Thursday, 12 February 2015

How to put smartlocks into homes - start with offices and heritage listed buildings

These days many modern office buildings have smart-card-based electronic locking systems, where users wave their cards over an RFID sensor panel that checks the IDs on the cards against a central database. 

But this security layer usually stops at the front entrance. Installing the wiring for the access-control panels needed to make individual offices secure can cost up to $10,000 per door, so most companies just don’t do it—meaning that once someone is inside a building, they can usually roam unchallenged.

Keycard locking systems are not cheap.
In 2013, for example, we worked inside a shared office space of the Ohio State University for an accelerator program. The building owners had just paid $20,000 to put RFID locks on 3 doors. And yes, $20,000 is a lot of money to pay for a few locks. 

Inside the building were a number of shared meeting rooms that did not have lockable locks on them. That's because it was too difficult to lock up these meeting rooms, and distribute metal keys to all the users (and of course too expensive to install the RFID keycard systems). The meeting rooms were used daily by all the different workers from all the different companies in the building. In the evenings the meeting rooms were often used for networking events. 

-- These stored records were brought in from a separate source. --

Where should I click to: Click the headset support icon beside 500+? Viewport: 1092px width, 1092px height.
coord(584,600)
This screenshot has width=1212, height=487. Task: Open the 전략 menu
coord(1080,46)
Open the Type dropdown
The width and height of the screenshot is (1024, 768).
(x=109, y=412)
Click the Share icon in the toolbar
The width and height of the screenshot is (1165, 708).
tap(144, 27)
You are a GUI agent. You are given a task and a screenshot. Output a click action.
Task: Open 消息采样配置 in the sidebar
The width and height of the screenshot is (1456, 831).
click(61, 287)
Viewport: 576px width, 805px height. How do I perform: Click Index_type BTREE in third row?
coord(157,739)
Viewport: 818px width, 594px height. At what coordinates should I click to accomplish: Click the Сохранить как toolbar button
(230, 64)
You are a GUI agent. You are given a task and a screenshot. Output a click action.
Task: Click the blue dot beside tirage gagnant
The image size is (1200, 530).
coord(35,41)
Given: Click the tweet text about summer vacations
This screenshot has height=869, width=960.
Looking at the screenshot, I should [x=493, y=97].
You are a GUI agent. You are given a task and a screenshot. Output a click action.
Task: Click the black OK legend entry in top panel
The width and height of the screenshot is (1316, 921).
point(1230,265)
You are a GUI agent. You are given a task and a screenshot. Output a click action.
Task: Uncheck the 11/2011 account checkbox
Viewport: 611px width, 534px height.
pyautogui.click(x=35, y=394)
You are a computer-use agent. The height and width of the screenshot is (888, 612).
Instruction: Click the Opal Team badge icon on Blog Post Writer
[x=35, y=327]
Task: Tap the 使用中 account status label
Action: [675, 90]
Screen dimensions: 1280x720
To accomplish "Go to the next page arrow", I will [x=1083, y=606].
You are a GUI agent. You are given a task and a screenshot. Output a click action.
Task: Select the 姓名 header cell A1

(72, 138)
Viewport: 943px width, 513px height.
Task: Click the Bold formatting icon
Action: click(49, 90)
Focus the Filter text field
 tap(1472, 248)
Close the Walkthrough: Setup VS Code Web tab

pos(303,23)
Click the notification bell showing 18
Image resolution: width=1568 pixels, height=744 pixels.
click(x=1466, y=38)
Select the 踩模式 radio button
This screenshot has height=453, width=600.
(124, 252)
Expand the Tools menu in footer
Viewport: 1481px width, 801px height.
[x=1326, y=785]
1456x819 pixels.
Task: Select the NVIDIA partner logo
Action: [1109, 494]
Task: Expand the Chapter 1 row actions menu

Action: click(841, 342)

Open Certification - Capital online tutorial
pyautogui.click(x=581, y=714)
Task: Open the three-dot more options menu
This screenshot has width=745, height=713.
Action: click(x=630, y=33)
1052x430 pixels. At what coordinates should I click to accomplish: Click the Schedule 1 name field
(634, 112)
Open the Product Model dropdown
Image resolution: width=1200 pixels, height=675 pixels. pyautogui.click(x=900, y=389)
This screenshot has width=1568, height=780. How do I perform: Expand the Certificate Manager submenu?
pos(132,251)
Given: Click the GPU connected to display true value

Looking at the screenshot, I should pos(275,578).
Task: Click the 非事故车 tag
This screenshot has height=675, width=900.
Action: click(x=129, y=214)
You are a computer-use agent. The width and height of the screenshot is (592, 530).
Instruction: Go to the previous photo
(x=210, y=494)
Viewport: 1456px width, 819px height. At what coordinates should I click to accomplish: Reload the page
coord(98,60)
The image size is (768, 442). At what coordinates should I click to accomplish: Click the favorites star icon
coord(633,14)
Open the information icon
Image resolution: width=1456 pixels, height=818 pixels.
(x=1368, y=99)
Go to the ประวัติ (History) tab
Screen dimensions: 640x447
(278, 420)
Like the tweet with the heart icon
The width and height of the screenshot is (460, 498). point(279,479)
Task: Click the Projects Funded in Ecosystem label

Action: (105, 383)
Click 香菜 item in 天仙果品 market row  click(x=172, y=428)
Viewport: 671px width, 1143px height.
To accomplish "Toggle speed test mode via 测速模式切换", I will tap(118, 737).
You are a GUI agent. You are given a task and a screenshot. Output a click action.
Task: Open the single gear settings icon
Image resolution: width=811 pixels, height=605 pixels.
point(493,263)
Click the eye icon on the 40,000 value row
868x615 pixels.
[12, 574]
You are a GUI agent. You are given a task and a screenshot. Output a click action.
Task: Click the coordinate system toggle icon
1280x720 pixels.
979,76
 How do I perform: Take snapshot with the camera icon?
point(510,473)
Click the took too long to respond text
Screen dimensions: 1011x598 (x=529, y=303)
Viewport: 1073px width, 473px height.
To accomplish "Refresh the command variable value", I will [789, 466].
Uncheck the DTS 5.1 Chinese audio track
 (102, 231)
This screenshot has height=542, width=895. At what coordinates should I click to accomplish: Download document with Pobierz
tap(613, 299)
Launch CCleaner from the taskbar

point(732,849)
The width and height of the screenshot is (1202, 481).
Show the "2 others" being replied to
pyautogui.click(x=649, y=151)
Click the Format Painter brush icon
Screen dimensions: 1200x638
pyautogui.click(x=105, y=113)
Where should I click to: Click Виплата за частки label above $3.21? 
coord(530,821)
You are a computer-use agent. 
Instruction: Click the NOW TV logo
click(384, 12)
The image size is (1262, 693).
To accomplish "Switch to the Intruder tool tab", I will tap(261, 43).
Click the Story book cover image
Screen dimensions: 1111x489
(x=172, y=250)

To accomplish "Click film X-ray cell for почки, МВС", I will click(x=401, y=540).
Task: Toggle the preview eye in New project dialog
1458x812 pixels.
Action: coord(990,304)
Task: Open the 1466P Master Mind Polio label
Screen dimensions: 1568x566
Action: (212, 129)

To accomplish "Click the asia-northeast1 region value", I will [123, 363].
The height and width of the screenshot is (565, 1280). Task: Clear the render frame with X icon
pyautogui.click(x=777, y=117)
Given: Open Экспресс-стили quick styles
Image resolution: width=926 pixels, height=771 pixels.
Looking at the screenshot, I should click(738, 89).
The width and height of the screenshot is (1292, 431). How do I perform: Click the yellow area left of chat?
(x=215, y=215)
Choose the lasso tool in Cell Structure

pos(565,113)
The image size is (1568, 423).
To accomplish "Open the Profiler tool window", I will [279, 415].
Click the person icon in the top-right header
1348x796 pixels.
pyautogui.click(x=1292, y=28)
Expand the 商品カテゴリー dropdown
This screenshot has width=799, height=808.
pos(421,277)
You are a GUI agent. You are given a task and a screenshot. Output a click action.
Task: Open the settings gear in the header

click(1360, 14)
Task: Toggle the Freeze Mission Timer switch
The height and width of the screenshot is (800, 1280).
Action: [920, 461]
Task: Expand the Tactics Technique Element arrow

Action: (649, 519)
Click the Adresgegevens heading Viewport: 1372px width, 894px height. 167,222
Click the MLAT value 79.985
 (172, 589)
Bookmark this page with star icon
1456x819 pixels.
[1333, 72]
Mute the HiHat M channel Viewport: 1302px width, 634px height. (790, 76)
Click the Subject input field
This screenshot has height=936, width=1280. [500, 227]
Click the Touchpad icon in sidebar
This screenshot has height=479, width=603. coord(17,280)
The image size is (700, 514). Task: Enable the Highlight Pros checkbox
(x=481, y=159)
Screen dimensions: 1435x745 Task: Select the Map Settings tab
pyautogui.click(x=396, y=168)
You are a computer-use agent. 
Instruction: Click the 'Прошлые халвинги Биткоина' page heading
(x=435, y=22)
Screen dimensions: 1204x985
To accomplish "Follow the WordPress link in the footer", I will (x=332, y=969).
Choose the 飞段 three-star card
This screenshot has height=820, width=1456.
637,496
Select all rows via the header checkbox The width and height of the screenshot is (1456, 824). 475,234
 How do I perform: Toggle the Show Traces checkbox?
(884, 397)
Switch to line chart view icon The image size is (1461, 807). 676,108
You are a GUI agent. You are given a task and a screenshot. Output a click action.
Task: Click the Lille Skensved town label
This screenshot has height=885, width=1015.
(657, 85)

So as the meeting rooms were unlockable, technical equipment such as projectors/TV's, laptops (useful of course for presentations for events) could not be safely stored in the rooms. This meant that the users of the meeting rooms had to bring their own devices, book in advance (and hope the equipment was available, and wasn't be used by someone else in other rooms at the same time) or go without equipment. Some of our meetings were not very professional without the supporting technical equipment being available. 

Further, the meeting rooms had to be booked in a folder with a lined notepad at the front reception desk. This made it difficult to book meeting rooms remotely - that is when we were off site - and especially after hours when there was no at the reception desk. If a potential client/potential investor phoned us or emailed us after hours requesting a meeting, we couldn't respond immediately because we didn't know when the meeting was available. This was unprofessional. 

The worst part of the keycard system on the University building was that the building owners were restricted by the company that installed the locks, to how many keycards they could distribute. Only two keycards were made available to teams in the accelerator program, even though some teams were three and four. This made for complicated arrangements on a daily basis to arrange entry to the building (especially after hours when many IT developers liked to work).

Our company LEAPIN Digital Keys has been developing an alternative to RFID locks, and metal keys, and antiquated meeting room booking systems. Our alternative could also reduce the cost of locks from $6000-$10,000 to around $200-$300 per door, making it easier to imagine deploying electronic locks on internal doors. 

The LEAPIN Digital Keys smartstriker - all electronics are hidden inside the door frame.
Our system works by replacing hard wired sensor panels with stand-alone battery powered locks and electronic strikes, and turning them into remotely managed systems on smartphone apps. So instead of opening doors with your keycards, you can now open doors with your smartphone. And with LEAPIN's Digital Keys systems, the tenants of the building (rather than the company that owns the keycards (and the software to program the keycards) are the ones in control of who can access the property and at what time. And the tenants are not limited to the number of digital keys that can be distributed at any one time.

Mr Dunn, Managing Director of LEAPIN Digital Keys says there is even another advantage to their systems, especially with their battery powered strike. All the electronics are hidden inside the door frame, so you don't see anything. Its two screws out and two screws in. Mr Dunn said,  "alot of the Universities buildings are Heritage listed, and you can't run a wire through them, or even change a lock on a door, or screw a reader panel on the wall, without getting all these permissions from appropriate authorities". With the new LEAPIN Digital Keys systems, you don't even need any software to set, send, receive and revoke new digital keys for users. All you have to do is hit a couple of buttons on a smartphone app. "Since people carry around their smartphone everywhere these days, it a great solution" says Mr Dunn.